Especially amid the swift currents of adult nationalism, unraveling Parajanov’s strands of identity is unavoidably tricky, as is the case with the filmmakers themselves. On the other hand, the film is a testament to his love for his culture and family. It is mourning over the passage of time, the destruction of ancient societies and traditions. However, it is also a celebration of beauty. The regular camera does not move; the actors are tableaus that move on his front. He poses strikingly as if he threads in a stunning Persian woven rug or ancient biblical illustration. His costume is a magnificent border robe, and the actors tug and move slowly in it as if moving underwater. Likewise, Armenia’s actual stone churches and monasteries serve as a backdrop, surrounded by green hills, wide-open spaces, and deep skies.
The Suffering
Parajanov constitutes a particular challenge to post-Soviet interpretation. His films variously use the visual and musical cultures of Azerbaijan, Georgia, Armenia, and Ukraine, albeit in eclectic and deeply personal ways, while seemingly far from Soviet aesthetic influences. He admits that he will never satisfy pure Armenian or Georgian culture while expressing special admiration for Pier Paolo Pasolini. Of all the comparisons he draws, The Color of Pomegranates, where he first discovered his unique style, must be reckoned as an aesthetic masterpiece. Apart from Parajanov, the fate of Sayat-Nova is not as important as poetry itself because it serves to remember and honor the faith and lives of those who came before.
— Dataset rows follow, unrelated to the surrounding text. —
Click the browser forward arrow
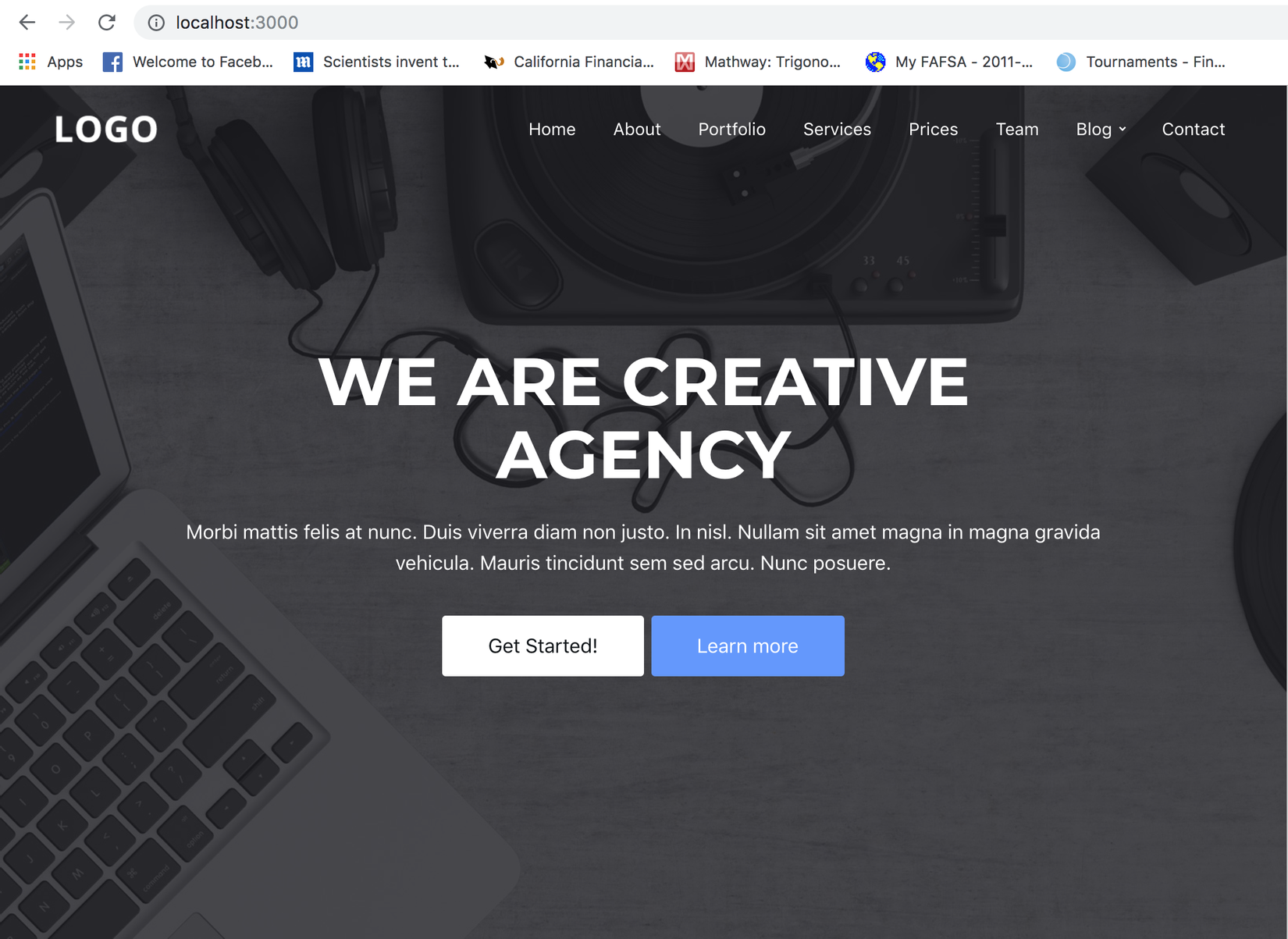The width and height of the screenshot is (1288, 939). click(67, 23)
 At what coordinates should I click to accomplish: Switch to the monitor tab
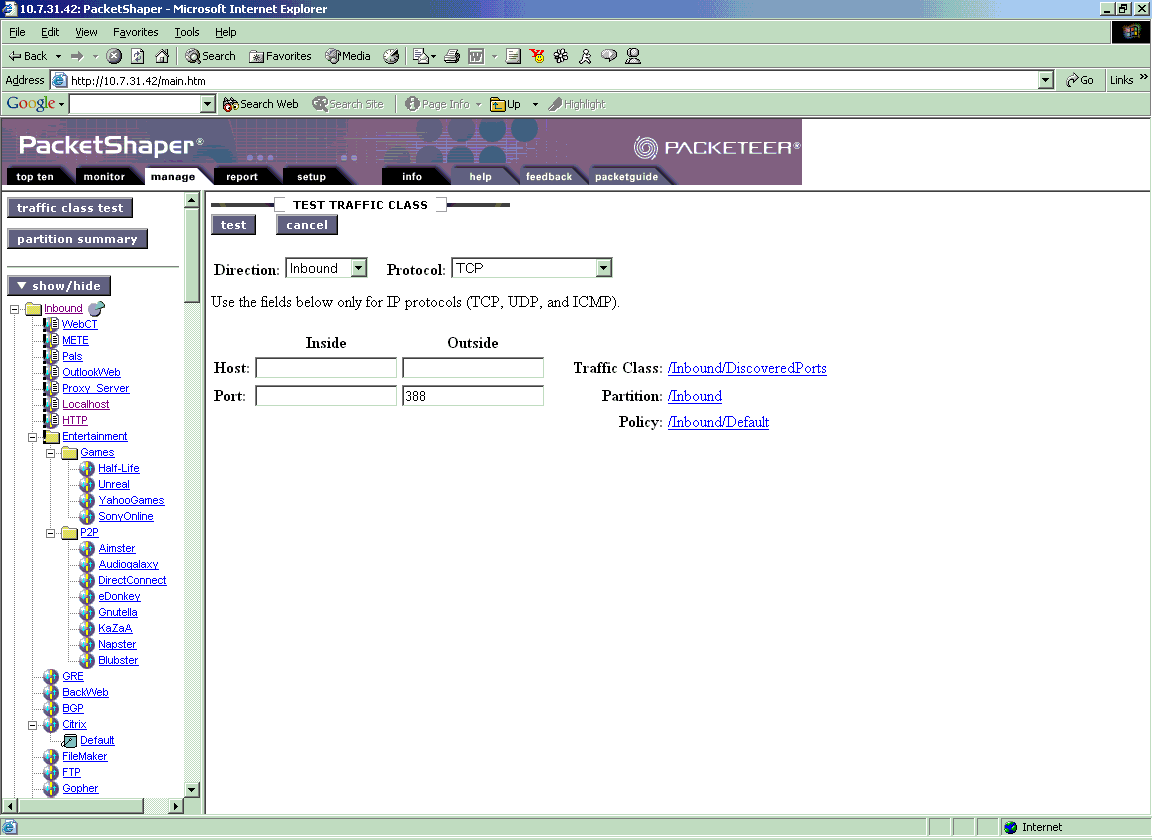click(104, 177)
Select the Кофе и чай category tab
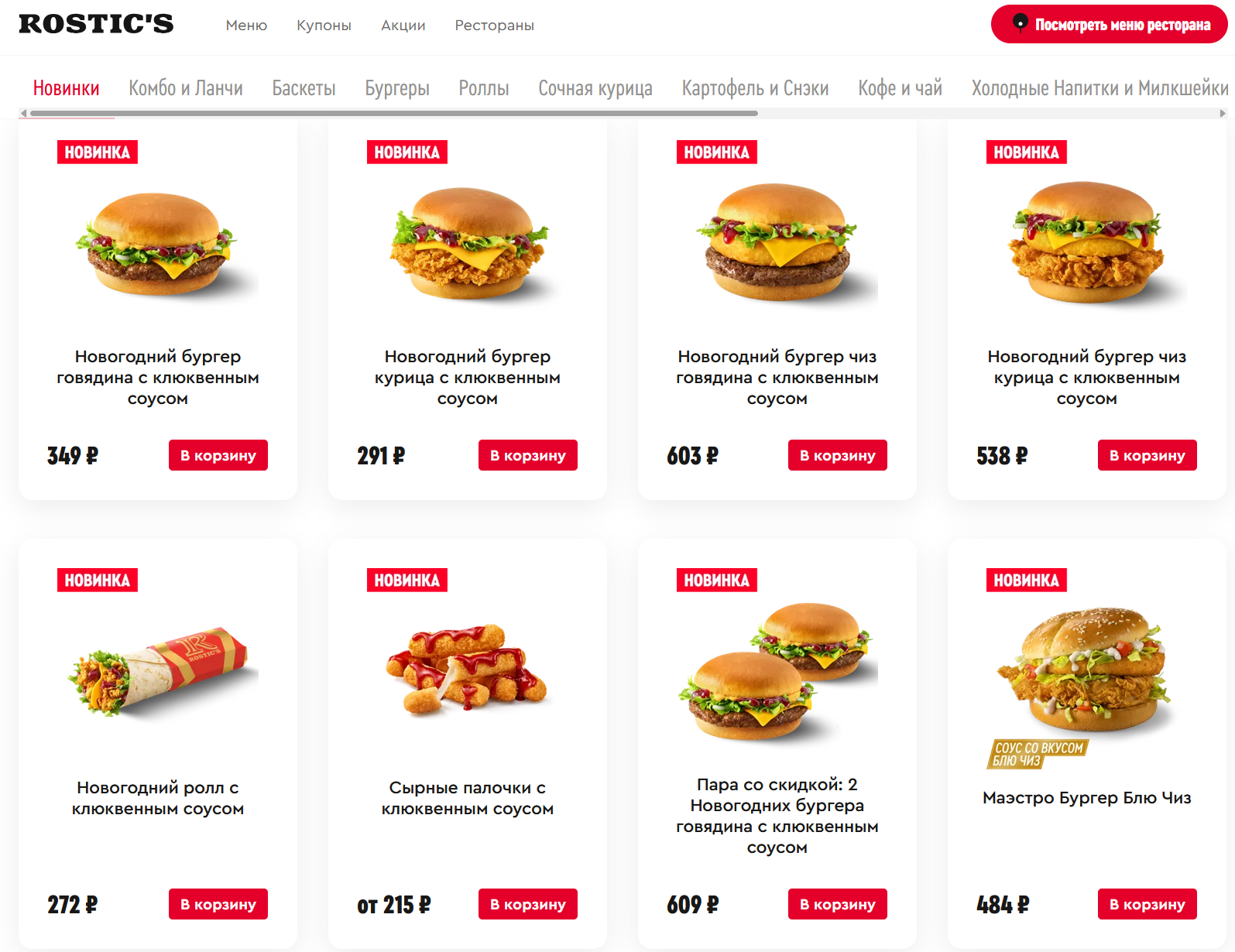Image resolution: width=1235 pixels, height=952 pixels. 900,88
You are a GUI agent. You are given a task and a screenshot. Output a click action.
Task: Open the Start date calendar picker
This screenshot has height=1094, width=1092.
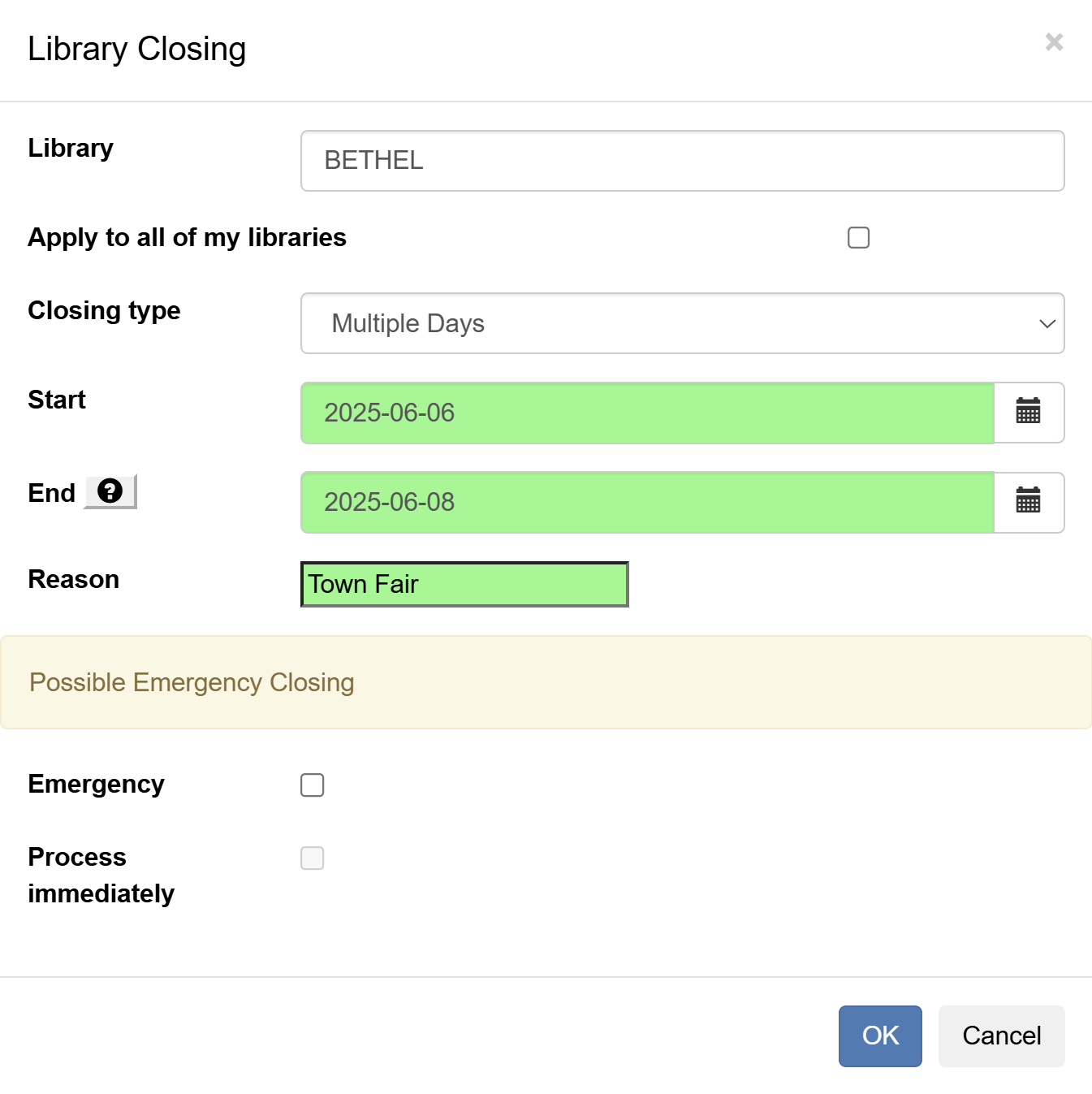pyautogui.click(x=1028, y=413)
Parajanov knew that people would curse him for his films. However, he is willing to sacrifice his safety to embody the beauty and traditions of his people in the film. Even after his release, he committed to his vision, creating more surreal ethnographic films, and retelling a Georgian folk tale. There is much fun in the pictures and story of the film for Parajanov. However, a large part of the creative process in the film is a sacrificial paradigm. The artist’s suffering seems essential to the film’s meaning; it could not have been made any other way. The film’s motivation seems to illustrate how an artist has died, but his inspiration is still eternal.